在文章中，作者提出一个好处是可以将 request units 放到 internal structure 中，我理解就是后面看到的自定义的 app_sq_ring。另外，也能允许在一个操作中提交多个 sqe。我理解就是如下代码所示，先 fill sqe，再写 array 的操作。

struct io_uring_sqe *sqe;
unsigned tail, index;
tail = sqring->tail;
index = tail & (*sqring->ring_mask);
sqe = &sqring->sqes[index];
/* this call fills in the sqe entries for this IO */
init_io(sqe);
/* fill the sqe index into the SQ ring array */
sqring->array[index] = index;
tail++;
write_barrier();
sqring->tail = tail;
write_barrier();

只要 sqe 被内核消费了，application 就可以复用 sqe entry，即使内核还没有完全处理完毕，内核会在需要的时候复制这个结构。

这样，sqe 的生命周期就比较短，而 application 可能会发送更多的 submission，从而导致 CQ ring 可能溢出。所以默认下的 CQ ring 的大小是 SQ ring 的两倍。
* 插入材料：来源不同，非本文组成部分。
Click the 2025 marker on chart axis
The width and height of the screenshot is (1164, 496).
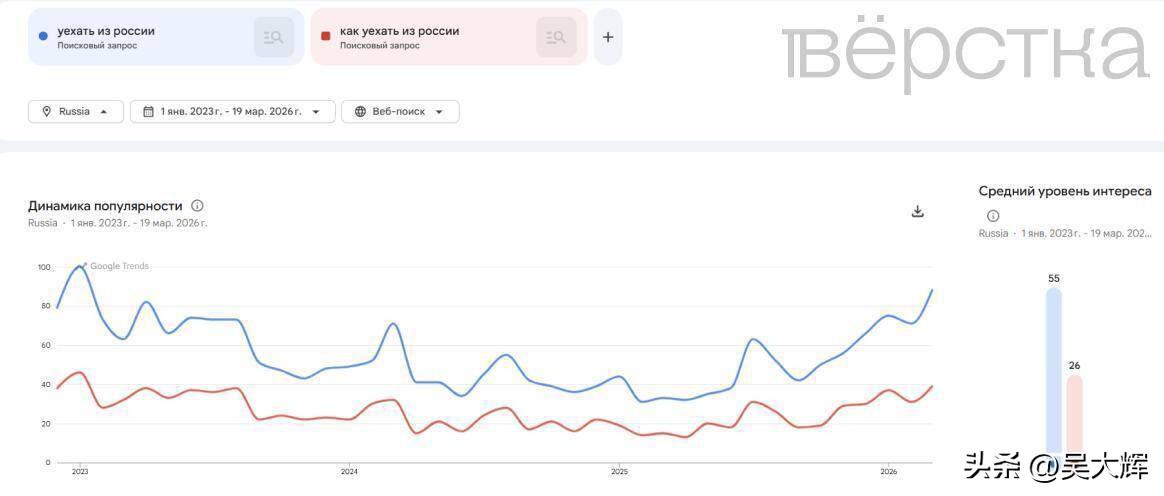(x=619, y=471)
Completion events 可能以任意顺序到达，它和 submission 的顺序是没有关系的。SQ 和 CQ 两个 ring 是独立运行的。但是每个 submission 事件和每个 completion 事件都能一一对应。

5.0 io_uring interface

下面介绍的是 io_uring 的“裸”接口，即 system call。

io_uring_setup

entries 的取值是 1..=4096，表示 sqe 的数量，必须是 2 的幂。
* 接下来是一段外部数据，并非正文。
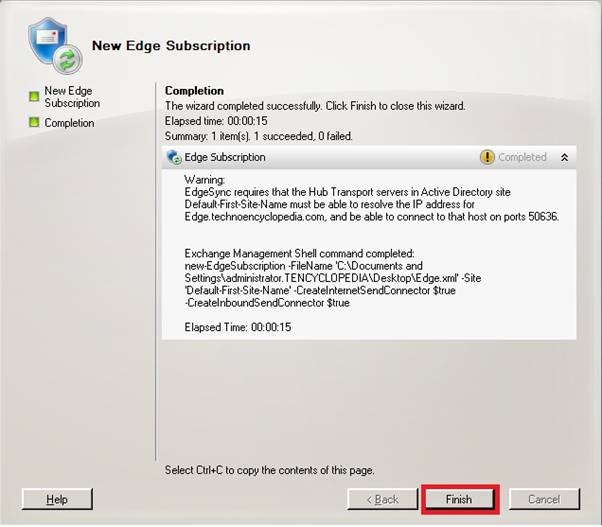602x527 pixels.
Task: Go back with the Back button
Action: point(382,499)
1	int io_uring_setup(unsigned entries, struct io_uring_params *params);

params 如下

struct io_uring_params {
   // 由内核填写，表示支持多少个 sqe
   __u32 sq_entries;
   // 由内核填写，表示支持多少个 cqe
   __u32 cq_entries;
   __u32 flags;
   __u32 sq_thread_cpu;
   __u32 sq_thread_idle;
   __u32 resv[5];
   struct io_sqring_offsets sq_off;
   struct io_cqring_offsets cq_off;
};

struct io_sqring_offsets {
   __u32 head; /* offset of ring head */
   __u32 tail; /* offset of ring tail */
   __u32 ring_mask; /* ring mask value */
   __u32 ring_entries; /* entries in ring */
   __u32 flags; /* ring flags */
   __u32 dropped; /* number of sqes not submitted */
   __u32 array; /* sqe index array */
   __u32 resv1;
   __u64 resv2;
};

io_uring_setup 返回的 int，实际上是一个 fd。如之前所说，这个 fd 是被内核和用户共享的。而 sq_off 和 cq_off 就表示了这共享内存中，SQ 和 CQ 的位置。

1
2
3

#define IORING_OFF_SQ_RING          0ULL
#define IORING_OFF_CQ_RING  0x8000000ULL // 128MB，指的那个 index 数组
#define IORING_OFF_SQES    0x10000000ULL

用户可以自定义 sq ring 的结构，这个结构中的每个字段都是一个指向到共享内存中位置的指针

struct app_sq_ring {
   unsigned *head;
   unsigned *tail;
   unsigned *ring_mask;
   unsigned *ring_entries;
   unsigned *flags;
   unsigned *dropped;
   unsigned *array;
};

如下面的 setup 所示，可以看到自定义的 sring 是如何通过 ptr 和 sq_off 组装起来的。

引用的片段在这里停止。